What Bryant should have said is that the whole history of immigration to this country is one of employers seeking the cheapest source of labour, then seeking to foster division and hostility wherever they can, to prevent the one thing they fear – a united collective rejection of their nasty, small-minded, back-ripping money-grubbing chase for profit at any price. It was the experience of the Irish immigrants who built the canals, and the railways – and went on to become the backbone of the unionisation drive in construction; the experience of the Windrush generation, without whom the NHS and London transport would have collapsed; of those who came from the Indian sub-continent to perform the hardest, most menial jobs in the cotton industry in the North West, or the foundries and metal industries of the W Midlands. All of these groups were pilloried by exactly those people who lured them here, and exploited them; all had the same filthy lies told about them, and each of them found (all too often, the hard way) that almost the only friendly response they got was from organised labour and socialists.

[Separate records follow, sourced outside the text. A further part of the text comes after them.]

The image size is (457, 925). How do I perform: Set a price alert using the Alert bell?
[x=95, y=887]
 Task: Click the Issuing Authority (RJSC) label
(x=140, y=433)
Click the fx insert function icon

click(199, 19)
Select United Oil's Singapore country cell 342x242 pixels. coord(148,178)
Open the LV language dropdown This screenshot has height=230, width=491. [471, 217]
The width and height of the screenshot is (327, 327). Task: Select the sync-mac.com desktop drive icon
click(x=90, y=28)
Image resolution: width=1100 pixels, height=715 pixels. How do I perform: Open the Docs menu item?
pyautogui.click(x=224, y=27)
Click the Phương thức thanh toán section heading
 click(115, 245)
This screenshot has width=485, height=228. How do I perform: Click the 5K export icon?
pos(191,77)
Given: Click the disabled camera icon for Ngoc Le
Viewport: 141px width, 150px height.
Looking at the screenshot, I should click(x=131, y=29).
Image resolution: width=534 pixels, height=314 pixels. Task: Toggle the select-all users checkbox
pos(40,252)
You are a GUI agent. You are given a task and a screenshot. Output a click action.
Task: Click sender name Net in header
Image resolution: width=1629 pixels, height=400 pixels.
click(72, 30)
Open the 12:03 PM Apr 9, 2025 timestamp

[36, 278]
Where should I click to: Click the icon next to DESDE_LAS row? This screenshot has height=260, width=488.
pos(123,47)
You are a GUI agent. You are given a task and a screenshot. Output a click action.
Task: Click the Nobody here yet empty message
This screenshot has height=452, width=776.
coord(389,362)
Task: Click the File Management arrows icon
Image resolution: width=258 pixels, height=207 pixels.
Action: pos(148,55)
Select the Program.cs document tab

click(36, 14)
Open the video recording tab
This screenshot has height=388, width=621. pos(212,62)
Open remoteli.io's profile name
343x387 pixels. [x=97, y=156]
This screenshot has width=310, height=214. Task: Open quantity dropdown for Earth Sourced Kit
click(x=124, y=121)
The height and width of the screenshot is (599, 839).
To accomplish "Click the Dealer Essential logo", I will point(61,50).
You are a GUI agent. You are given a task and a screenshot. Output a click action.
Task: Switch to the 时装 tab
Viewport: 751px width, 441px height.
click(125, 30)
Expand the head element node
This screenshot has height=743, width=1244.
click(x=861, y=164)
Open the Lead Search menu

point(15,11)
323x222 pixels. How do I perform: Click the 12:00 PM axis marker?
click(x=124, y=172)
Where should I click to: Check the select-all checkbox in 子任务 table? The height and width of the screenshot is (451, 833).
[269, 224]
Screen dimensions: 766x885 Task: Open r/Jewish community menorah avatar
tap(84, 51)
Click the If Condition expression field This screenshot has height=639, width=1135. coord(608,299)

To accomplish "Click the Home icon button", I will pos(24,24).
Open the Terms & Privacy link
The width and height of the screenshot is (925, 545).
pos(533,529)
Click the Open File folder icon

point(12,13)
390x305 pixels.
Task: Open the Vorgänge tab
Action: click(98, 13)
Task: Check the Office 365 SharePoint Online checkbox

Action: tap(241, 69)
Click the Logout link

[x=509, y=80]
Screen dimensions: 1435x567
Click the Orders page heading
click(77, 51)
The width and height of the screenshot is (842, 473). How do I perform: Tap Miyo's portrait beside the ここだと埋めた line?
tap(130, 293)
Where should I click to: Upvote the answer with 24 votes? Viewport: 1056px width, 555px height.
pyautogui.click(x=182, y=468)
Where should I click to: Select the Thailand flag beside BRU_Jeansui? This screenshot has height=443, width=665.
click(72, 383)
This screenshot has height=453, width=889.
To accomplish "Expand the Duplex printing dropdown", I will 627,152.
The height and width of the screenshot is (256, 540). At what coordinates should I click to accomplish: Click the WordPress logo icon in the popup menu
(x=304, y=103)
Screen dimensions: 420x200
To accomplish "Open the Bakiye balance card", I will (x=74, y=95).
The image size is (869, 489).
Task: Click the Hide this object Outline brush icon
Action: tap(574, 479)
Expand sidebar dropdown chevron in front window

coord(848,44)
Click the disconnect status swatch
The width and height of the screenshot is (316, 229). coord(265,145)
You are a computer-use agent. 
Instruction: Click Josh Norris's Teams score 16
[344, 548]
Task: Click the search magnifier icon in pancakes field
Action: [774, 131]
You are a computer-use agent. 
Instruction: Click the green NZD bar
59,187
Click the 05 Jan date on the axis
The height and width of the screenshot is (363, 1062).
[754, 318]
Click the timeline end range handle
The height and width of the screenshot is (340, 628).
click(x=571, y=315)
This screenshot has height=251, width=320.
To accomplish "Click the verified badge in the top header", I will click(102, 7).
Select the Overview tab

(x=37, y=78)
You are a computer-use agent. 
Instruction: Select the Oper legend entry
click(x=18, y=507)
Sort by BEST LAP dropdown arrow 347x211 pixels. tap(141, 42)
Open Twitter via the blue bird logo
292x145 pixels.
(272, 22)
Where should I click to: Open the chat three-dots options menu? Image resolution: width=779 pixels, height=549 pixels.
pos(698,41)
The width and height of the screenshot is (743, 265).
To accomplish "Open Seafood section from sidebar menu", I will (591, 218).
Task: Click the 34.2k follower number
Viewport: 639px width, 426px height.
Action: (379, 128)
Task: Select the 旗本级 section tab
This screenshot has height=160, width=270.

This is not to suggest that there is no audience among working people for the lies of the little Englanders. If you are dispossessed and disorganised, feel weak and powerless, it’s always comforting to know there is somebody weaker than you, further down the heap, that you can kick; that you can vent your anger on. But it doesn’t solve anything. It just allows the magistrate to feel superior when he condemns you, before going off to his golf club to share his nasty sexist, racist jokes with other superior-minded jerks.

As far as Tesco goes, they are guilty of what Bryant started to accuse them of. But because he shies away from the stark fact that we live in a class-divided society, he is always looking for the superficial rather than the essential. When Tesco sacked their drivers at their Doncaster RDC, replacing them with an outside contractor (Eddie Stobart, which by the way, is effectively owned by Tesco) on vastly reduced terms and conditions, they didn’t care about the nationality, they just wanted rid of a group of organised labour, to replace them with an unorganised (read ”cheaper”) workforce.

When the bleeding hearts of the Labour front bench shed their crocodile tears about the drop in living standards since the Tories took office, they never suggest that they will support any group of workers that fight to improve their wages. God forbid that they should adopt such an old-fashioned view of class war. No, they don’t approve of the politics of class envy. Nor do I – it’s not class envy, it’s class hatred I approve of!

Of the 50 members that have joined the 7055 road haulage branch in the last few months, the majority have been Eastern European. They have joined (and been welcomed) because they, and “British” drivers have seen the truth of that old saw ‘united we stand, divided we fall’ and that the real division at work is not between English and Poles, it is not on grounds of nationality or race or gender or religion, it is between the boss and the bossed. And we would not have won them to the union if we had swallowed the crap about ‘them’ lowering ‘our’ wages! They don’t decide our (or their) wages. The employer does. We can choose to bicker among ourselves, or stand together. We have chosen to stand together, and fight together.

But that is not a view shared by Labour’s front bench and their policy wonks. They would rather have a cultured debate across the despatch boxes – with a government front bench whose leaders have been forced to hand back the money they thieved from the coffin of an old lady.

Now that’s class for you!

Richard Allday

Richard Allday is a member of Unite the Union’s National Executive, a branch secretary and shop steward in road haulage.  A member of Counterfire, his comrades know him better as 'the angry trucker'.